19 février 2022

Ukraine : à qui profite la crise ?

Par article conseillé par EuroLibertés

Par Olivier Bault

Les Etats-Unis avaient annoncé le début de l’invasion de l’Ukraine par la Russie pour mercredi matin, et, sans surprise, il ne s’est rien passé. Si Washington avait fait savoir lundi que son ambassade de Kiev était transférée à Lviv, les autres capitales n’ont pas suivi ce mouvement. De même, seuls quelques pays occidentaux (USA, Royaume-Uni, Australie…) ont à ce jour ordonné l’évacuation de leurs citoyens présents en Ukraine. Même la Pologne, voisine de l’Ukraine et alliée quasi-inconditionnelle des Etats-Unis, a simplement recommandé à ses citoyens d’éviter de se rendre en Ukraine en ce moment.

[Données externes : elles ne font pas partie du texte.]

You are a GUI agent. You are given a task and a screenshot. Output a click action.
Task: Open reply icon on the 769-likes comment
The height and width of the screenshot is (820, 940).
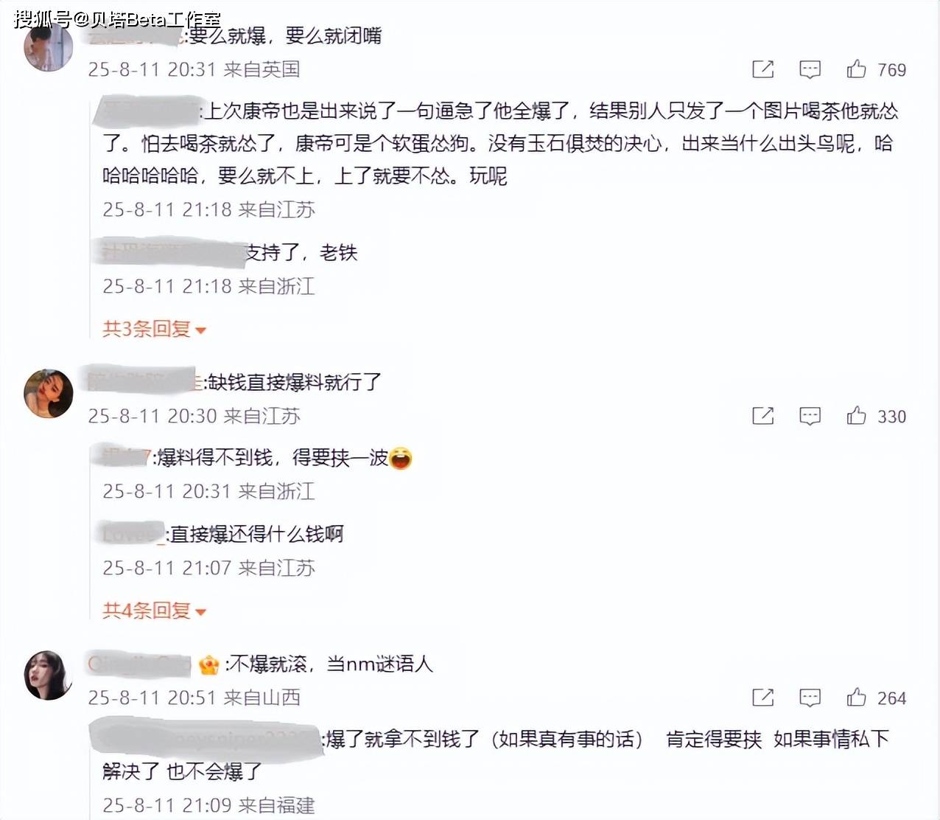tap(810, 69)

Pour la Russie, il ne s’agit pas d’envahir l’Ukraine au-delà des régions russophones du Donbass, déjà sous contrôle, et de la Crimée annexée en 2014. Ce que veut la Russie, c’est, d’une part, l’application des accords de Minsk selon leur interprétation russe, avec reconnaissance des Républiques populaires de Lougansk et de Donetsk, et la fédéralisation de l’Ukraine pour assurer leur pleine autonomie (sous influence russe, cela va sans dire). A ce sujet, mardi la Douma russe votait une résolution en faveur de la reconnaissance par la Russie de l’indépendance de ces deux républiques.

D’autre part, il s’agit pour Moscou d’obtenir la garantie que l’Ukraine, à défaut de rester partie du monde russe, ait un statut d’Etat neutre, à l’image de la Finlande à l’époque de l’URSS, et en particulier que l’Ukraine ne rejoigne jamais l’Otan. Accessoirement, il s’agit d’exercer des pressions pour obtenir la mise en route du gazoduc Nord Stream 2, la crise ukrainienne et la flambée des prix des hydrocarbures qui l’accompagne servant à démontrer l’utilité de cette route alternative pour le gaz russe vers l’Europe. Les menaces américaines et allemandes sur ce gazoduc sont déjà une victoire pour Vladimir Poutine. En effet, si le Nord Stream 2 ne sera pas mis en route en cas d’invasion de l’Ukraine par la Russie, ainsi que l’assurent Joe Biden et Olaf Scholz, on peut logiquement supposer que l’absence d’invasion signifie qu’il sera bien mis en route. Quant au statut de l’Ukraine, le retrait précipité des conseillers et formateurs militaires américains et britanniques de l’Ukraine est aussi déjà un début de victoire pour la Russie.

Le président américain, de son côté, va pouvoir se présenter auprès de ses électeurs comme celui qui, par sa fermeté, aura prévenu une invasion russe de l’Ukraine. De toute évidence, l’objectif de Joe Biden et de son entourage est de faire oublier la retraite honteuse d’Afghanistan à l’approche des élections législatives de mi-mandat pour lesquelles les Démocrates sont en assez mauvaise posture. Quant à Boris Johnson, cette crise arrive à point pour faire passer au second plan le « partygate », c’est-à-dire le scandale des fêtes organisées à Downing Street par les Britanniques du haut pendant les périodes de confinement strict imposées aux Britanniques du bas.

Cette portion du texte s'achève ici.